There were only minor differences between EROS and KeyKOS in the design of the mapping mechanism :

  • KeyKOS nodes held 16 capabilities, EROS expanded this (for reasons having little to do with memory mapping) to 32 slots.

  • KeyKOS had two types of node capabilities: ``node'' and ``segment''. The main difference between these is that a segment capability is opaque — you can use it in a memory context to define a mapping, but you cannot directly fetch capabilities from a node using a segment capability. In EROS, the segment capability was renamed an ``address space capability.''

  • KeyKOS had something called a ``red segment,'' which was a rather odd sort of node that carried optional additional information such as a keeper capability, a background address space, and so forth. In practice, the primary use of reg segment nodes were to specify keepers and growable address spaces, but red segments had a secondary use as a revocable front end to a start capability. KeyKOS space bank capabilities, for example, were really red segment capabilities that wrapped a start capability to the actual space bank.

    Because red segments had important uses outside of memory contexts, EROS eventually replaced this with a simplified form called a ``wrapper node.'' The wrapper node largely served the same function as the red segment node, but its specification was significantly simpler. Also, wrappers added a "replace data register" option that we found very useful in a number of applications.

2.2 Problems With Nodes

In the KeyKOS and EROS systems, the Node data structure suffers from several problems.

Overuse Nodes were reused for too many purposes. In addition to their role in the memory system, nodes were also the underlying storage resource for processes. This led to considerable kernel complexity. Nodes simply aren't a very pleasant way of describing process state.

Representational Inefficiency A 16-ary or 32-ary hierarchical mapping structure needs too many levels to efficiently describe an address space, particularly when the address space consists of sparse, dense sequences of pages. While Nodes provided a self-encoding height, this was not as useful in reducing the size of the mapping tree as we would have liked.

Further, the encoding of Nodes requires a surprisingly complicated traversal algorithm to deal with many cases. Perhaps Charlie Landau will find a simpler one in CapROS [2], but I am skeptical.
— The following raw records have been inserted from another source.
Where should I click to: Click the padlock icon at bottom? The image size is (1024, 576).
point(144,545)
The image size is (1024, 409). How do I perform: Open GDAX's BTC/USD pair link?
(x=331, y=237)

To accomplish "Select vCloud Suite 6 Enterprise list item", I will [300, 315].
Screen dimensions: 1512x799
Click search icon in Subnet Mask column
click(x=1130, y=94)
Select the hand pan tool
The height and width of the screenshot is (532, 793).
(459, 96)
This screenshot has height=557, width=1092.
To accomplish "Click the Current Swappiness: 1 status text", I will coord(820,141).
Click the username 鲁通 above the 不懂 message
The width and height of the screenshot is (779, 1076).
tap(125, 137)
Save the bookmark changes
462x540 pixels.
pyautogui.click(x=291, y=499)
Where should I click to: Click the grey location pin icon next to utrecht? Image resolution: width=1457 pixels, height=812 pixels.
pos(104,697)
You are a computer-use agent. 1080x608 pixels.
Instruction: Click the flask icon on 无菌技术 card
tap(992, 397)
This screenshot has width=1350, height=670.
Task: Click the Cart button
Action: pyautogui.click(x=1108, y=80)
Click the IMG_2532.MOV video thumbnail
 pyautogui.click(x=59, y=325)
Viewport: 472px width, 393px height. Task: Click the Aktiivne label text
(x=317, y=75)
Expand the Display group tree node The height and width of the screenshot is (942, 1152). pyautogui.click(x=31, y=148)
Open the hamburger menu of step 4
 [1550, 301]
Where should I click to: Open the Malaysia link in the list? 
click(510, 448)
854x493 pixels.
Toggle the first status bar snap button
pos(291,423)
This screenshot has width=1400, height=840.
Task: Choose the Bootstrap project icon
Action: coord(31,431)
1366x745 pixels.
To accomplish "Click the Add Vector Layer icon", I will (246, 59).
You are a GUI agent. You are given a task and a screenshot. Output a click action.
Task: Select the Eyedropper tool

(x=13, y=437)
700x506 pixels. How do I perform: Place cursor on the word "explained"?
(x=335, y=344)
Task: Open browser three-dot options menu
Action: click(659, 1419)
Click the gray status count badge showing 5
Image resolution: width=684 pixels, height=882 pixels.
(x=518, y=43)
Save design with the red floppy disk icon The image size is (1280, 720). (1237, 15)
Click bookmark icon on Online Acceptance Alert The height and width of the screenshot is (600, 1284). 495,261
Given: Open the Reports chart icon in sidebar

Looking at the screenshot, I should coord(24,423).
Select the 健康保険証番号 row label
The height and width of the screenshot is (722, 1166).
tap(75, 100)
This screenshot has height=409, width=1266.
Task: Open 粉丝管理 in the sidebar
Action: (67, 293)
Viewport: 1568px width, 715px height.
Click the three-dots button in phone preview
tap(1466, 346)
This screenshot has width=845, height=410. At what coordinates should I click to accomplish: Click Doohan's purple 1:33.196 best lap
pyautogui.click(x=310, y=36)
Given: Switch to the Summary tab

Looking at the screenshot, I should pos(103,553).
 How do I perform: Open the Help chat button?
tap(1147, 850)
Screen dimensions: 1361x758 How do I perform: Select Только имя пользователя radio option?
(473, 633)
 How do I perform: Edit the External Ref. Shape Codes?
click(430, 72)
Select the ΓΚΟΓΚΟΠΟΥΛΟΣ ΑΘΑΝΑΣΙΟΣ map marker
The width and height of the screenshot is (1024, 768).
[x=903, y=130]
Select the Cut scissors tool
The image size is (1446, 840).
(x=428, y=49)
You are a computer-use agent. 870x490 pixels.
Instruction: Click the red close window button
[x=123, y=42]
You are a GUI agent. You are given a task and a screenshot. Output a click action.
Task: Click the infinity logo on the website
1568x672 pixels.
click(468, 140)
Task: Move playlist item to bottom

Size Partitioning Because EROS and KeyKOS are persistent, both systems require that allocate nodes and pages separately on the disk. Two classes of disk-based objects is certainly better than three, but one would be very much better than two. Coyotos will use a different resource allocation mechanism, allowing all persistence to be accomplished in terms of pages.

Height Encoding . The height of a node was (in my opinion) mis-encoded. It should have been an attribute of the node itself rather than an attribute of the capability naming the node. As an additional, minor issue, it would have been better for a variety of reasons to encode the height using log2 of the address space size in bytes rather than log16/log32 of the address space size in pages.

2.3 Changes in Coyotos

The memory mapping subsystem is being completely replaced in Coyotos.

Coyotos does not have a Node structure. Processes are first-class objects, and a replacement data structure is being used in the memory tree: the PATT. The PATT structure can be seen as a generalization of the Node structure, but its encoding has been completely reworked.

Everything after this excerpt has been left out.